S&P500 Closes at New High After Powell’s Reassuring Comments

09 Apr 2021 · 3rd Party Analysis



In Summary

  • The broad-based S&P500 climbs to a record high, propelled by tech rally
  • Jerome Powell reiterates the Fed will not change its easy-money policies

The S&P500 climbed to a new all-time on Thursday, following Jerome Powell’s participation in an online debate on the global economy hosted by the International Monetary Fund (IMF). Federal Reserve Chairman Jerome Powell said that the central bank has all the necessary tools to curb unwanted inflation, which is expected to be short-lived as the economy powers through the recession.

Against the backdrop of Mr. Powell’s comments, the broad-based S&P500 index notched another record high on Thursday, propelled by a rally in the tech sector. The 500-stock gauge edged higher 17.22 points, or 0.42%, to end at a new record of 4,097.17. Apple and Tesla each climbed by nearly 2%, while Netflix advanced 1.4%. Amazon and Google added 0.60% and 0.50%, respectively.

The other two benchmarks also moved up. The Nasdaq Composite gained a solid 1.03%, or 140.47 points, finishing at 13,829.31. The blue-chip Dow Jones Industrial Average was little changed, still in positive territory by 0.17%, or 57.31 points, closing at 33,503.57.

Providing Essential Support to the Economy

The Federal Reserve this week reiterated that it does not intend to change its current easy monetary policy until substantial further progress is made. Adding to reassurances, Chairman Powell also noted in his comments on Thursday the central bank would continue to support the economy at least until the economy recovers from the recession.

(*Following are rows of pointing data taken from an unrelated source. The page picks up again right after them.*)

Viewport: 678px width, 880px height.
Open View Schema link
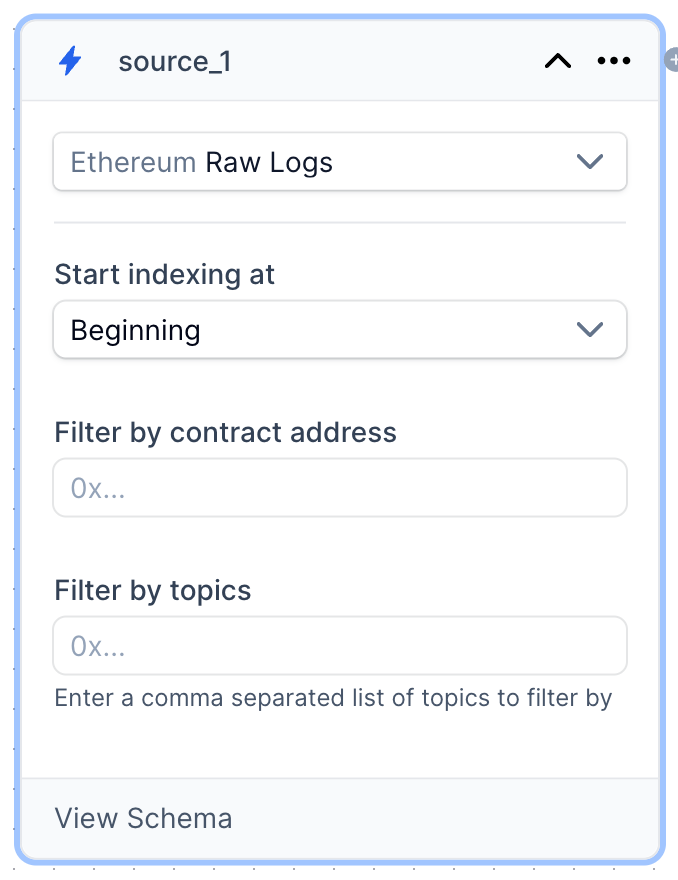(143, 818)
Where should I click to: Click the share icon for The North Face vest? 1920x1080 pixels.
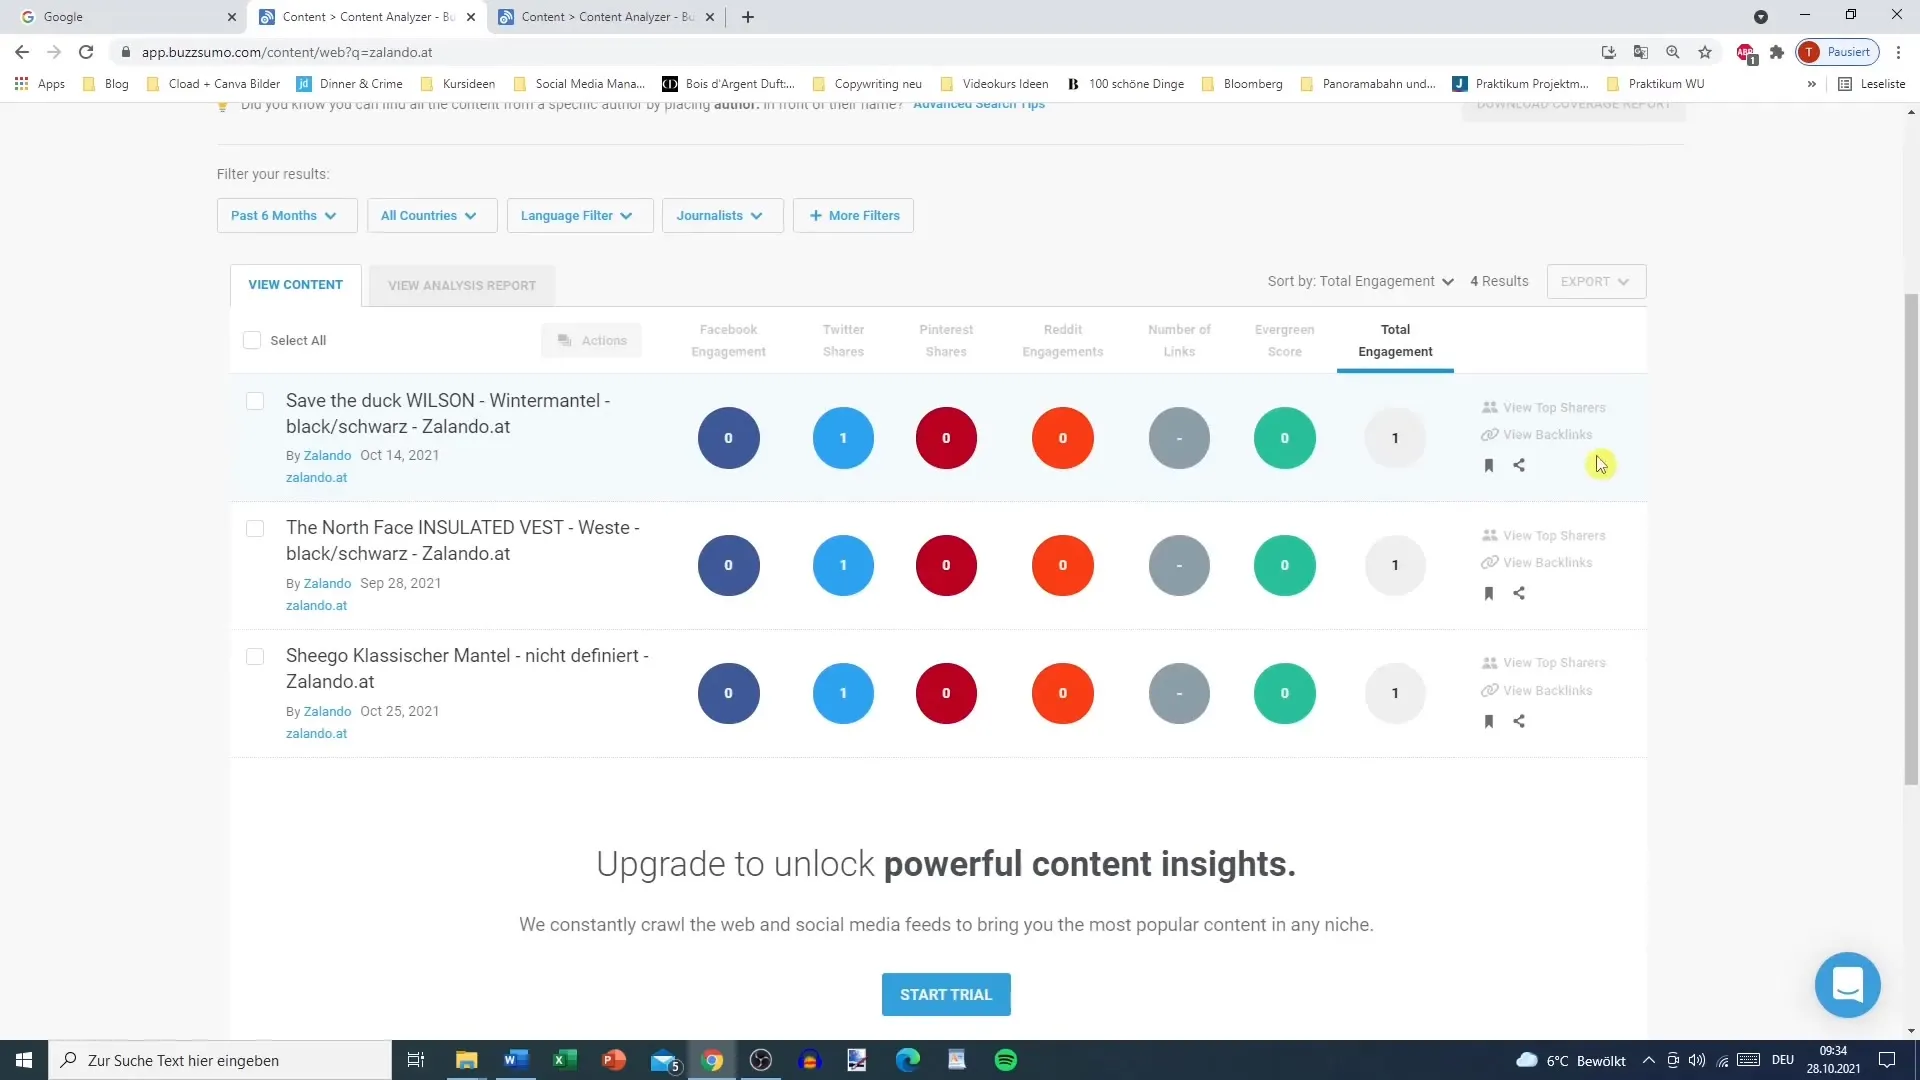click(x=1519, y=592)
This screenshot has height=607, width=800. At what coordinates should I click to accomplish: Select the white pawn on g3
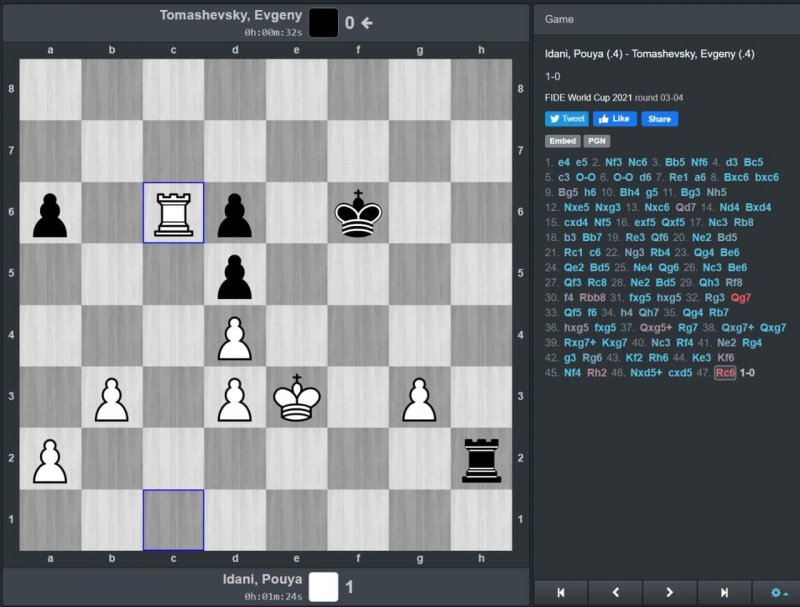tap(419, 398)
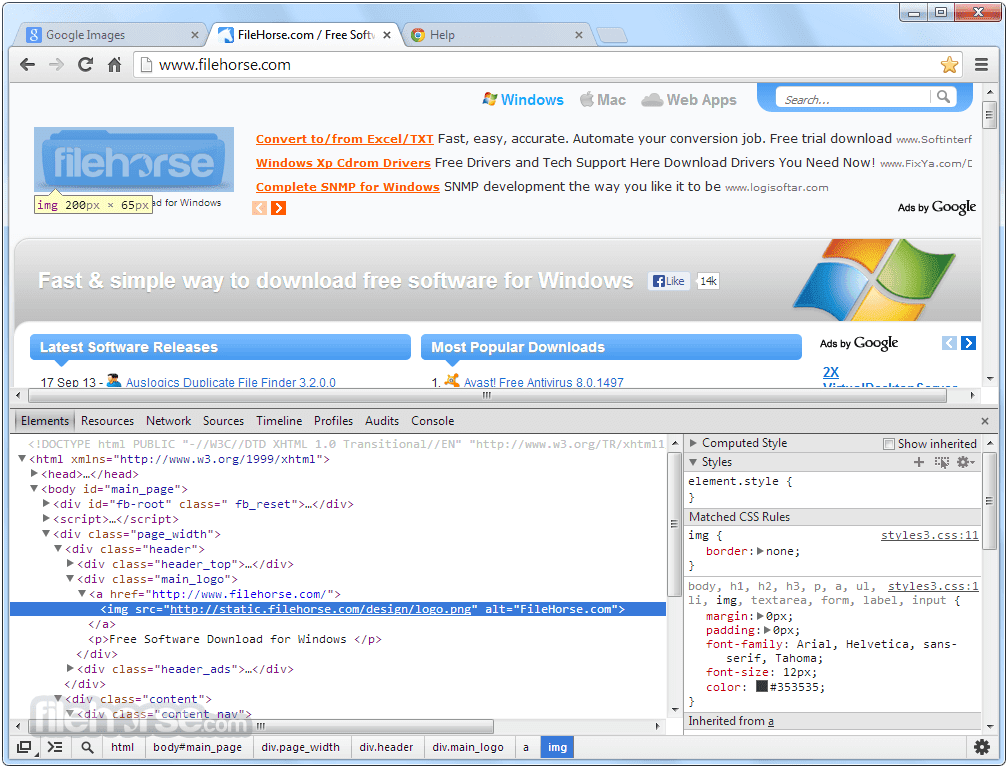Bookmark the page via the star icon
Viewport: 1008px width, 768px height.
(x=948, y=64)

”It’s important to remember we’re not going back to the same economy,” Mr. Powell said. “This will be a different economy.” Jerome Powell also highlighted that there are now as many as 10 million workers less compared with pre-pandemic levels. He said the central bank remains committed to help the Americans for as long as it takes. “We will not forget those people and we’ll provide the economy the support that it needs until that job is done.” The help provided by the Federal Reserve refers to the bond purchases of $120bn a month and maintaining interest rates near zero.

During the virtual meeting on Thursday, Fed Chair Powell addressed inflation concerns that have been making the rounds recently. He did note that while the economy progresses, price pressures were expected to rise but not above levels that the Fed could not control.

“We would be monitoring inflation expectations very carefully. If we see them moving persistently and materially above levels we’re comfortable with, then we’d react to that.” The Federal Reserve’s latest economic outlook does not include a rise in interest rate at least until 2023. Growth projections, however, were revised to the upside along with the employment rate. Inflation is expected to rise to 2.4% this year but then fall back at 2% in 2022.

“We got a taste of what faster progress will look like with the March employment report: close to a million jobs,” Mr. Powell said during the meeting. “We want to see a string of months like that so we can begin to show progress toward our goals.”

Equity futures on Friday are trading fairly muted with Nasdaq futures in the red. S&P future and Dow futures are modestly higher.